§ **Short problem**
In the material below, swap every "Where should I click to:" for "Where do I click to:" and reproduce all lines otherwise unchanged.

Start Rows

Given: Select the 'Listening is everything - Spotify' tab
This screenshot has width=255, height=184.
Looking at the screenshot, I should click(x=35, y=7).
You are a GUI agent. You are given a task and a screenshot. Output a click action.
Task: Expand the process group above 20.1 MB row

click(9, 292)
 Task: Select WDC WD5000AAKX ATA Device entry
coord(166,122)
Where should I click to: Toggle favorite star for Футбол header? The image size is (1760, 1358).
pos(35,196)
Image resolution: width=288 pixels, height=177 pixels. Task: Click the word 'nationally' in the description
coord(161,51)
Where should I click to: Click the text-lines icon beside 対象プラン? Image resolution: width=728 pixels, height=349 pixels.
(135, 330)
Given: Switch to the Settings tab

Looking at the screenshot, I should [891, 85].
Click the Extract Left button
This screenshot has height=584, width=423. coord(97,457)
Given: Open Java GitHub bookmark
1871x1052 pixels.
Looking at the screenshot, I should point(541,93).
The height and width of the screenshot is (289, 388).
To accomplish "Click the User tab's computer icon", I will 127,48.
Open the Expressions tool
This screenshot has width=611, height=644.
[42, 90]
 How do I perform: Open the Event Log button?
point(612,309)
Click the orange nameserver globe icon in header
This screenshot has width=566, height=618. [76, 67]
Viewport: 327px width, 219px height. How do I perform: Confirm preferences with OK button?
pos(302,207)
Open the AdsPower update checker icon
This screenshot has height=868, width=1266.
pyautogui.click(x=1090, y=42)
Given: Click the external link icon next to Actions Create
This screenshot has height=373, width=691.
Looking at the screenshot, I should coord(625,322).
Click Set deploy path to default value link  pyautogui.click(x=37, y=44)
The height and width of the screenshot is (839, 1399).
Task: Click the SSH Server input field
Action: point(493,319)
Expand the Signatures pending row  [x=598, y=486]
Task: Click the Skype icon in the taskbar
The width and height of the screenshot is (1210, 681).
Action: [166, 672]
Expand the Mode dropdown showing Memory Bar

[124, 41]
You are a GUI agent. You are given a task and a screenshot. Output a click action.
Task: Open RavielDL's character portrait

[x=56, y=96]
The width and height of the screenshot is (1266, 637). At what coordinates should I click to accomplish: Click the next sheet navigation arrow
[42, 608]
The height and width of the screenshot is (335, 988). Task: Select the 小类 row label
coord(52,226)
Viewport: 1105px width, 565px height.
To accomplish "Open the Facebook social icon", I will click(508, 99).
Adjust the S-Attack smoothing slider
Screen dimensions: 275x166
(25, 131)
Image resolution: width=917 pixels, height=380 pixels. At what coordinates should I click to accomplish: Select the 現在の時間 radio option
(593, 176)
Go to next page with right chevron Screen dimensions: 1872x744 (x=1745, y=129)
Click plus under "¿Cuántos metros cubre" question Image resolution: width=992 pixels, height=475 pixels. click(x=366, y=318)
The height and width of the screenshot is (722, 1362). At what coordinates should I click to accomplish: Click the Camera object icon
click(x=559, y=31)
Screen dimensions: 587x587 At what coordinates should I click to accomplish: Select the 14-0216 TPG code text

End Rows

§ **Exercise response**
Given: Select the 'Listening is everything - Spotify' tab
This screenshot has width=255, height=184.
Looking at the screenshot, I should click(x=35, y=7).
You are a GUI agent. You are given a task and a screenshot. Output a click action.
Task: Expand the process group above 20.1 MB row

click(9, 292)
 Task: Select WDC WD5000AAKX ATA Device entry
coord(166,122)
Where do I click to: Toggle favorite star for Футбол header? The image size is (1760, 1358).
pos(35,196)
Image resolution: width=288 pixels, height=177 pixels. Task: Click the word 'nationally' in the description
coord(161,51)
Where do I click to: Click the text-lines icon beside 対象プラン? Image resolution: width=728 pixels, height=349 pixels.
(135, 330)
Given: Switch to the Settings tab

Looking at the screenshot, I should [891, 85].
Click the Extract Left button
This screenshot has height=584, width=423. coord(97,457)
Given: Open Java GitHub bookmark
1871x1052 pixels.
Looking at the screenshot, I should point(541,93).
The height and width of the screenshot is (289, 388).
To accomplish "Click the User tab's computer icon", I will 127,48.
Open the Expressions tool
This screenshot has width=611, height=644.
[42, 90]
 How do I perform: Open the Event Log button?
point(612,309)
Click the orange nameserver globe icon in header
This screenshot has width=566, height=618. [76, 67]
Viewport: 327px width, 219px height. How do I perform: Confirm preferences with OK button?
pos(302,207)
Open the AdsPower update checker icon
This screenshot has height=868, width=1266.
pyautogui.click(x=1090, y=42)
Given: Click the external link icon next to Actions Create
This screenshot has height=373, width=691.
Looking at the screenshot, I should coord(625,322).
Click Set deploy path to default value link  pyautogui.click(x=37, y=44)
The height and width of the screenshot is (839, 1399).
Task: Click the SSH Server input field
Action: point(493,319)
Expand the Signatures pending row  [x=598, y=486]
Task: Click the Skype icon in the taskbar
The width and height of the screenshot is (1210, 681).
Action: [166, 672]
Expand the Mode dropdown showing Memory Bar

[124, 41]
You are a GUI agent. You are given a task and a screenshot. Output a click action.
Task: Open RavielDL's character portrait

[x=56, y=96]
The width and height of the screenshot is (1266, 637). At what coordinates should I click to accomplish: Click the next sheet navigation arrow
[42, 608]
The height and width of the screenshot is (335, 988). Task: Select the 小类 row label
coord(52,226)
Viewport: 1105px width, 565px height.
To accomplish "Open the Facebook social icon", I will click(508, 99).
Adjust the S-Attack smoothing slider
Screen dimensions: 275x166
(25, 131)
Image resolution: width=917 pixels, height=380 pixels. At what coordinates should I click to accomplish: Select the 現在の時間 radio option
(593, 176)
Go to next page with right chevron Screen dimensions: 1872x744 (x=1745, y=129)
Click plus under "¿Cuántos metros cubre" question Image resolution: width=992 pixels, height=475 pixels. click(x=366, y=318)
The height and width of the screenshot is (722, 1362). At what coordinates should I click to accomplish: Click the Camera object icon
click(x=559, y=31)
Screen dimensions: 587x587 At what coordinates should I click to accomplish: Select the 14-0216 TPG code text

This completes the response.